▶ **DESCRIPTION OF THE TASK**: Pictures must not appear; the answer is exactly the lines from the one that holds "You are a computer-use" through the end of the material.

★ ★ ★

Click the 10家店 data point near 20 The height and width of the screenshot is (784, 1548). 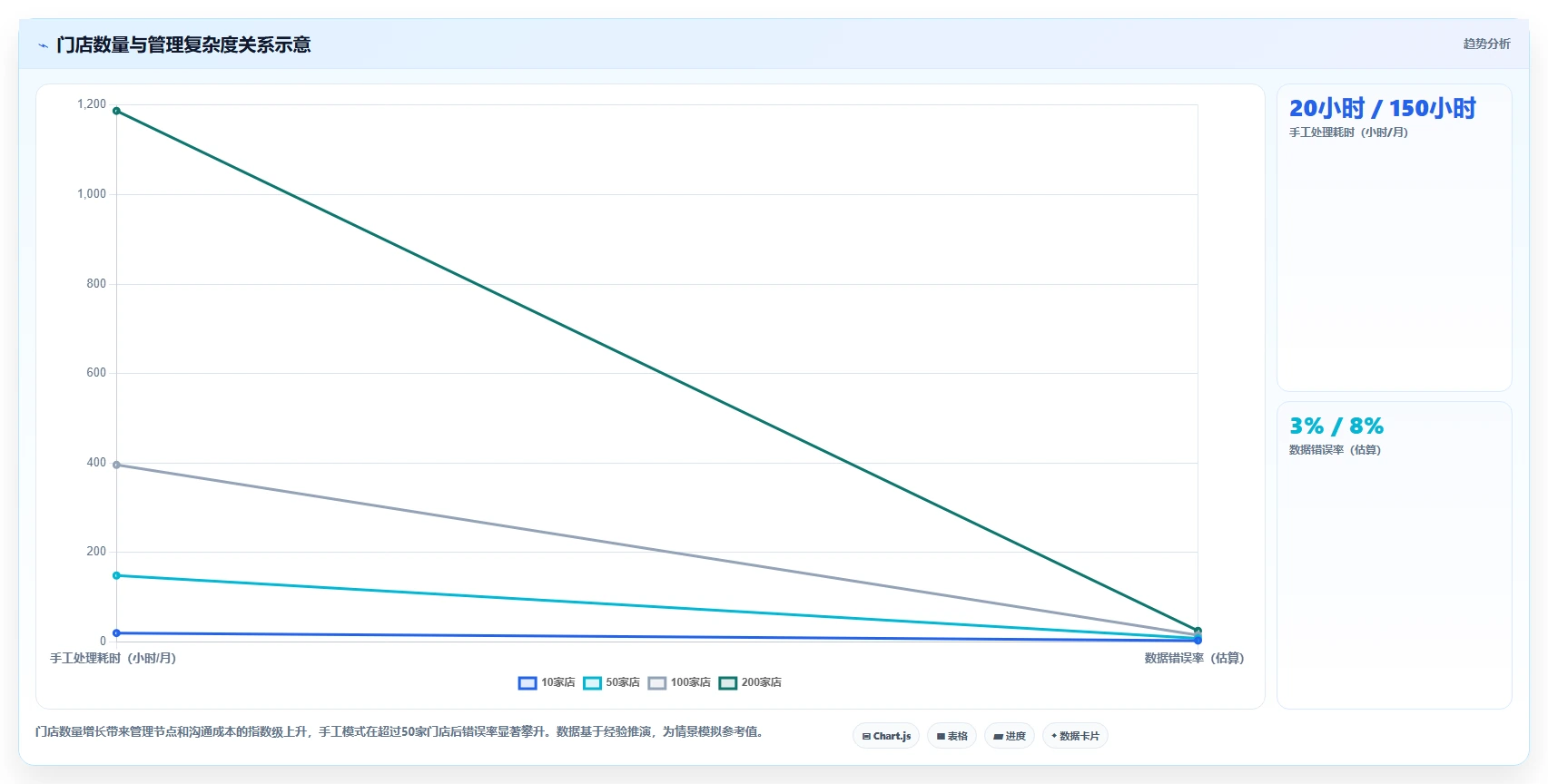tap(116, 633)
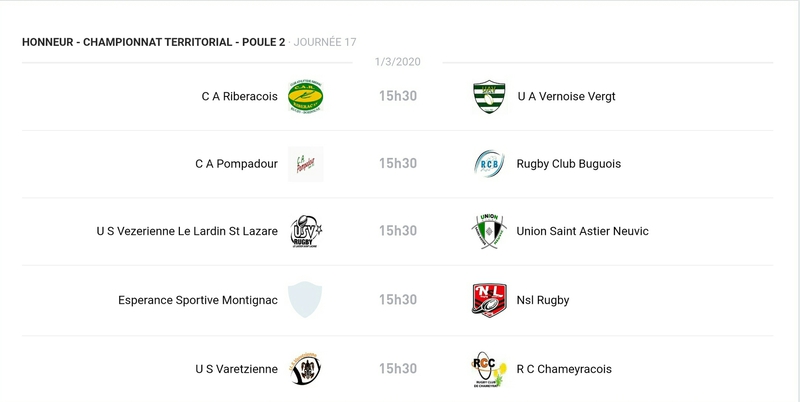Click the Union Saint Astier Neuvic crest
This screenshot has width=800, height=402.
point(489,231)
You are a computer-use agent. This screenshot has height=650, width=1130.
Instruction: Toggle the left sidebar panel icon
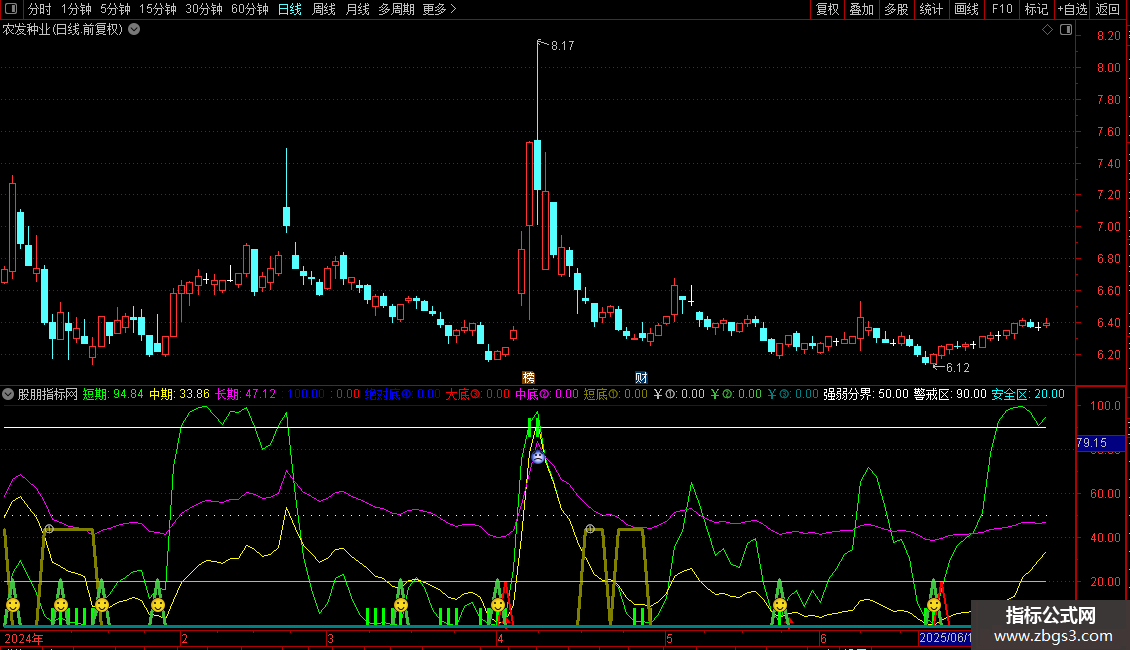click(10, 9)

★ ★ ★

▶ **YOUR RESPONSE**:
You are a computer-use agent. This screenshot has height=650, width=1130.
Instruction: Toggle the left sidebar panel icon
click(10, 9)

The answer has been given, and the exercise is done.